Figure 1: Erasure coding

For example in the figure above, a k-chunks data was erasure coded into k+m chunks data. In general, if m redundant data-chunks are added erasure coding provides m or lesser level of fault tolerance, i.e., the data (D1Dk) is recoverable as long as no more than m data chunks, any of the lot, have faulted. In erasure coding parlance, such system is referred as (k, m) erasure-coded system. Erasure codes can primarily be compared based on two properties.

  1. Whether the code is systematic or non-systematic. A systematic code would keep the primary data in clear form while a non-systematic code will have all data encoded.
  2. Whether the code is MDS (Maximum Distance Separable) or Non-MDS. If m redundant data chunks used for erasure coding and the data is recoverable even with loss of any m coded-data, it is MDS else not. So essentially it decides how efficient the erasure code is with respect to storage requirement. Storage saving comes at the cost of performance and that’s where the choice between MDS and Non-MDS would matter.

    To give example of some erasure codes used in storage systems:

    • Reed-Solomon (RS) codes: Systematic and MDS, the most commonly used erasure codes.
    • Local Reconstruction codes with RS: Systematic and Non-MDS. Better performing than RS codes as less computation needed for encoding/decoding.
    • Tornado Codes: Systematic and Non-MDS. Highly performant but not  as storage-efficient.

    To illustrate how the erasure codes work, let’s see an analogical example that illustrate how RS codes work. Let x be first part of the data and y be the second part of the data which we want to encode and store. For encoding we can use following equation:

    p1 = x + y
    p2 = x + 2y

    So we have data stored, (x), (y), (x +y), (x +2y) on 4 independent storage systems. As long as any two systems are available, we would be able to re-compute the primary data (x, y) using the two corresponding equations (Note that this is just analogy and not exactly same mathematics works in RS algorithm!). Reed Solomon algorithm uses similar logic albeit it needs to have such operations (like +, -, *, /) be defined in Field* (Field as in mathematics).

    How is erasure coding useful in new age storage systems?

    As noted, erasure coding helps to access data even if some part of the encoded data is not available. So if the storage system is such that there are independent underlying storage systems, erasure coding can be used to encode and distribute the data across the independent storage systems so that the data is recoverable in case of faults on some underlying systems.

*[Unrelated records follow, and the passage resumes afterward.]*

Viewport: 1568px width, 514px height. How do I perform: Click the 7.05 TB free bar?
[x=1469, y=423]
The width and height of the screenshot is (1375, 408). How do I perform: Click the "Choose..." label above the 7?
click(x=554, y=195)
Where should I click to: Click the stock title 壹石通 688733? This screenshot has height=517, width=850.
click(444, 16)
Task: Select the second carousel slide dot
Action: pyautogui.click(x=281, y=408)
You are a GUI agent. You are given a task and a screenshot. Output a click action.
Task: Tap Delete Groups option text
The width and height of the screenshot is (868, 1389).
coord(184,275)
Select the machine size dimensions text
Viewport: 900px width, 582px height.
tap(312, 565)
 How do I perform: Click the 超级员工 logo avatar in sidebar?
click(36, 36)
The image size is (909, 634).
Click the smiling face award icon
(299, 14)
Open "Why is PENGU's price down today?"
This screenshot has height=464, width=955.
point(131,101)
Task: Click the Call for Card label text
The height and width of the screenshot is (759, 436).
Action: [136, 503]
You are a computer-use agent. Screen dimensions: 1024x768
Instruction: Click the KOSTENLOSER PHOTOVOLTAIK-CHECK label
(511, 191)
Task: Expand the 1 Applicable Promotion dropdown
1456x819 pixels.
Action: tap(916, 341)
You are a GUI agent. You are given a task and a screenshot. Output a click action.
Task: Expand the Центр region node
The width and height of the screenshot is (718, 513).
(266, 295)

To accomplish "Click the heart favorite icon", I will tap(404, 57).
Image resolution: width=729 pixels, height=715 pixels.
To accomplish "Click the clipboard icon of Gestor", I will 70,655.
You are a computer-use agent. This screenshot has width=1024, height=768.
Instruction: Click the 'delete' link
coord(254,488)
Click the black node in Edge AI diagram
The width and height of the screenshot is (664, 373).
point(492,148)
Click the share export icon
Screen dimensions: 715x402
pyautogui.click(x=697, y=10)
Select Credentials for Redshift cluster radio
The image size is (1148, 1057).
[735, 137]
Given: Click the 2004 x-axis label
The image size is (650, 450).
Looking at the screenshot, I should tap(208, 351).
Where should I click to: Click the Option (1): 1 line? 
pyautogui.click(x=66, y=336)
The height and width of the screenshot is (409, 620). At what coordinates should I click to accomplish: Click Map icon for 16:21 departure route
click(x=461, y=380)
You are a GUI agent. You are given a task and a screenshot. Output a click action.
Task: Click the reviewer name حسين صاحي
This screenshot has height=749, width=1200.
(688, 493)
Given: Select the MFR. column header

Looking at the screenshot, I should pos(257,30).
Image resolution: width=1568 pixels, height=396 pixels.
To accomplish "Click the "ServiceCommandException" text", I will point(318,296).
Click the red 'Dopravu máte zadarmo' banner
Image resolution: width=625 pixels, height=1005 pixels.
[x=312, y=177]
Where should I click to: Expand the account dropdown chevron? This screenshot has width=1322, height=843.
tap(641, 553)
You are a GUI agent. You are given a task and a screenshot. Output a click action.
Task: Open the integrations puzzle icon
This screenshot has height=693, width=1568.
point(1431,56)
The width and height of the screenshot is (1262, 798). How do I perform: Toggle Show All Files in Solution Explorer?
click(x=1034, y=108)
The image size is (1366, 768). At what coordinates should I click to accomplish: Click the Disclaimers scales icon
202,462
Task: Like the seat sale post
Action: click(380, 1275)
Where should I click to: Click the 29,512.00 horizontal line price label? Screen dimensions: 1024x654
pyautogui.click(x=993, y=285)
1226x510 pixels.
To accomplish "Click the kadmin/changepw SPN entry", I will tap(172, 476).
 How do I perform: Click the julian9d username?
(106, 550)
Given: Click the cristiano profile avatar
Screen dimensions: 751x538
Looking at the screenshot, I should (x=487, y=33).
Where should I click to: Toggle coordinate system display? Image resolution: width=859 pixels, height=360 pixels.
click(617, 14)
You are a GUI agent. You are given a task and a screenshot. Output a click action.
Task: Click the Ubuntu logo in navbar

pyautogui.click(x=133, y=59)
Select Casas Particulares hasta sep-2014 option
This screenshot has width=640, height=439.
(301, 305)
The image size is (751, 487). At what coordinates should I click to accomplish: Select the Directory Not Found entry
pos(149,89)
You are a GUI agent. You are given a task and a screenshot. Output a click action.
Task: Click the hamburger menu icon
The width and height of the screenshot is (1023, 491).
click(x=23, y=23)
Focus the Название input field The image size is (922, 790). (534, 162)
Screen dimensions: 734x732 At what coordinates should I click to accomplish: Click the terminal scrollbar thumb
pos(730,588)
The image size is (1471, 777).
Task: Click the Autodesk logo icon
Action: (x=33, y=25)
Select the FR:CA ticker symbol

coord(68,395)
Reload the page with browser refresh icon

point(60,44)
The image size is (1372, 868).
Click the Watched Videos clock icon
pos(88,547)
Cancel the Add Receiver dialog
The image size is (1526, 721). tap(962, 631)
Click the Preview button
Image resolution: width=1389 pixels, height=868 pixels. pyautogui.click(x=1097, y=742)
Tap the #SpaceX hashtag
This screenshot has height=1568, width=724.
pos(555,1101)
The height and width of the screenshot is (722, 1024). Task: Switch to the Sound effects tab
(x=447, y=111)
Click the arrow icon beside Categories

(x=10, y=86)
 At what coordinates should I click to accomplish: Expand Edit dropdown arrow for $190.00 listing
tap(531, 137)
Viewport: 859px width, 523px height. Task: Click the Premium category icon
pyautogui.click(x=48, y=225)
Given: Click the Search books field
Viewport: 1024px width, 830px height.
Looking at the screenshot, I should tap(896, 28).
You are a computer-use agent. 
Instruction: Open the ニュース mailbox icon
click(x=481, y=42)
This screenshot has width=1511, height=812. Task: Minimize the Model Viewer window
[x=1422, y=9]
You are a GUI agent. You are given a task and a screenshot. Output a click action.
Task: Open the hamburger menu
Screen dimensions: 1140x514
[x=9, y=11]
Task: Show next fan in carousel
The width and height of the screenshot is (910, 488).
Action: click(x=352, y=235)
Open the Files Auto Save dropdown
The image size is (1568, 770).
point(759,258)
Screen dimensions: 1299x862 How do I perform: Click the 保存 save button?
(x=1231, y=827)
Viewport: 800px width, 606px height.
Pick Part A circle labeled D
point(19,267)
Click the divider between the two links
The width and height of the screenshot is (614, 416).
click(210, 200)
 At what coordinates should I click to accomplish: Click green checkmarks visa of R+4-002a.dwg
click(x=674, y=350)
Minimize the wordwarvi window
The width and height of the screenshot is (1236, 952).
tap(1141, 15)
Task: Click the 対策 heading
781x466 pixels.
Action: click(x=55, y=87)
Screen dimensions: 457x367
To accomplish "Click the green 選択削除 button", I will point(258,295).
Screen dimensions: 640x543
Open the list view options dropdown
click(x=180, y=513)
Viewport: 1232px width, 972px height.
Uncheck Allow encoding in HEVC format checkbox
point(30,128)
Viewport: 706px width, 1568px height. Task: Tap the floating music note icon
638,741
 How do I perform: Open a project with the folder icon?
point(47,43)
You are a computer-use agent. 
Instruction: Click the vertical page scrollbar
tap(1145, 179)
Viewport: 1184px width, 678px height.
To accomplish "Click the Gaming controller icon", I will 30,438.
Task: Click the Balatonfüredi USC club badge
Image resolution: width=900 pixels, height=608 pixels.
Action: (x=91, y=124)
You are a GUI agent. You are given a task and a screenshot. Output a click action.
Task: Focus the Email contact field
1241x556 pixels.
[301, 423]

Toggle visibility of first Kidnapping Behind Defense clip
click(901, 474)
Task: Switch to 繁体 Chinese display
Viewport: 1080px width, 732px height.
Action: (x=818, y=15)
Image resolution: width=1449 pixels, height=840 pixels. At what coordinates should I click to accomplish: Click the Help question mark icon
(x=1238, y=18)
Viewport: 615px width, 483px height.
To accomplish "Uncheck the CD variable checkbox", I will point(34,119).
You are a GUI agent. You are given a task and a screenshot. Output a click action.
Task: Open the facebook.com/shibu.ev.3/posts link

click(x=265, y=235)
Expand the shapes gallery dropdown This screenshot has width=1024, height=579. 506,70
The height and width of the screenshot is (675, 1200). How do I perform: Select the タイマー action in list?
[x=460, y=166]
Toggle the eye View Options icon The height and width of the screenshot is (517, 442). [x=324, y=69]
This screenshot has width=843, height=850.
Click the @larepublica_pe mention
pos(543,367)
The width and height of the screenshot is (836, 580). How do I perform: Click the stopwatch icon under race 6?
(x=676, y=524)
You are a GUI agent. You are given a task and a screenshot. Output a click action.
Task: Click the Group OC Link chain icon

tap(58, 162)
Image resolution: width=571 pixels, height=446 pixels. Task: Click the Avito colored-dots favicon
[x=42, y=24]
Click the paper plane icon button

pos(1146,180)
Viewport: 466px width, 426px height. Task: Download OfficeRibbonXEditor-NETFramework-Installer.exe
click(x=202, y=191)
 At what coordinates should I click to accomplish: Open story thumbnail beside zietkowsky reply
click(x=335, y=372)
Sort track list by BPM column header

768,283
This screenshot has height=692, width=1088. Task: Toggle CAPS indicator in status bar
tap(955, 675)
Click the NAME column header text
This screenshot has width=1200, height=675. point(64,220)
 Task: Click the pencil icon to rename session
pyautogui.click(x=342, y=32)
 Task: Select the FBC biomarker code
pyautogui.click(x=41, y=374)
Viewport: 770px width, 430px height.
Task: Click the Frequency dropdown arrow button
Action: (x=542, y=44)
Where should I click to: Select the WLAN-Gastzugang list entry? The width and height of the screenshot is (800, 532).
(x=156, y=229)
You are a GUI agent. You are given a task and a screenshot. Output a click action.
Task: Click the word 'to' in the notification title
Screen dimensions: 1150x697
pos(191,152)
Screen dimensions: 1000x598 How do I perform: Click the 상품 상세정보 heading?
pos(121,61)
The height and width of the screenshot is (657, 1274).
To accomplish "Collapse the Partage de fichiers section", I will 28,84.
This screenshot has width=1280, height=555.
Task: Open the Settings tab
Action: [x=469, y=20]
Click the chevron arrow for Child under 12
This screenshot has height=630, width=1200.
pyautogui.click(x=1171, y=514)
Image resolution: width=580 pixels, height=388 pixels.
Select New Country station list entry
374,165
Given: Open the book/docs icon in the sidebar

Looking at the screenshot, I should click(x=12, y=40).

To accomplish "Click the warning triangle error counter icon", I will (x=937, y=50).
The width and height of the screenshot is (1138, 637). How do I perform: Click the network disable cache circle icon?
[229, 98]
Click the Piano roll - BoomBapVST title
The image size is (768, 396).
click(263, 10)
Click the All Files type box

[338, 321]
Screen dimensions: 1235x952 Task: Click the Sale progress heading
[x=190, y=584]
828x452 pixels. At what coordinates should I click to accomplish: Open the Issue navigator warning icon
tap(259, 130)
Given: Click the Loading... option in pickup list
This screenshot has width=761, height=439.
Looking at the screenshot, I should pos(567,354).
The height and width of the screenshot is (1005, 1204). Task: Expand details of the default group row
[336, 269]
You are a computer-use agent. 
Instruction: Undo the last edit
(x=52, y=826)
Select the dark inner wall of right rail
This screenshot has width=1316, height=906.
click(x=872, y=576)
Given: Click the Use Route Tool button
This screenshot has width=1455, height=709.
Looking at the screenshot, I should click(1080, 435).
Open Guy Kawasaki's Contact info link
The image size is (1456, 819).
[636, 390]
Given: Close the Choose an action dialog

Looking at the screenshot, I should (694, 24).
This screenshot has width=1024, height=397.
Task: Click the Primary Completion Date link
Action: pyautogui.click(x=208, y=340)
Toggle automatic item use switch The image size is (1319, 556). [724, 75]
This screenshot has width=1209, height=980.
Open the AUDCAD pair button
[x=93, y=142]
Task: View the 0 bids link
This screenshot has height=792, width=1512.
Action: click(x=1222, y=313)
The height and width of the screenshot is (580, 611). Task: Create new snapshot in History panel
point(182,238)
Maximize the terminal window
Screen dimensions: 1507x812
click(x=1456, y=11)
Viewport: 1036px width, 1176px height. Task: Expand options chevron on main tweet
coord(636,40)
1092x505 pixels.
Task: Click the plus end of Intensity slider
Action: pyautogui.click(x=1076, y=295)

    Figure 2: Distributed storage-system

    For example, if each physical disk is independent of each other, erasure coding can be used to build a fault tolerant system over these disks. Another example would be a distributed system using storage in different servers (Refer blog "Scale compute and storage independently with InfoScale Storage 7.1" to know how Veritas Infoscale can help to setup such distributed system). In such a distributed system the data is distributed across servers/nodes so that even if some node go down the data is accessible. Consider this networked distributed system (Figure 2) comprising of 8 machines with internal storage of 2TB each. If one were to configure this system to withstand any 3 faulted nodes, with traditional technology only option would be to configure 4 mirrors.


    Figure 3: Storage system with mirroring for fault tolerance

    So in that case the max usable storage would be 4TB (8*2T/4).

    With erasure coding, one can setup (5,3) erasure coded system to withstand 3 faults and thus would be able to setup 10TB of usable storage.


    Figure 4: Storage system with erasure coding for fault tolerance

    So, in comparison to mirroring in this case, erasure coding helped to provide same fault tolerance with 2.5 times better utilization of the storage.

    To conclude, larger the distributed system, higher will be the requirement of fault-tolerance level and one cannot ignore erasure coding as technology when implementing such storage system.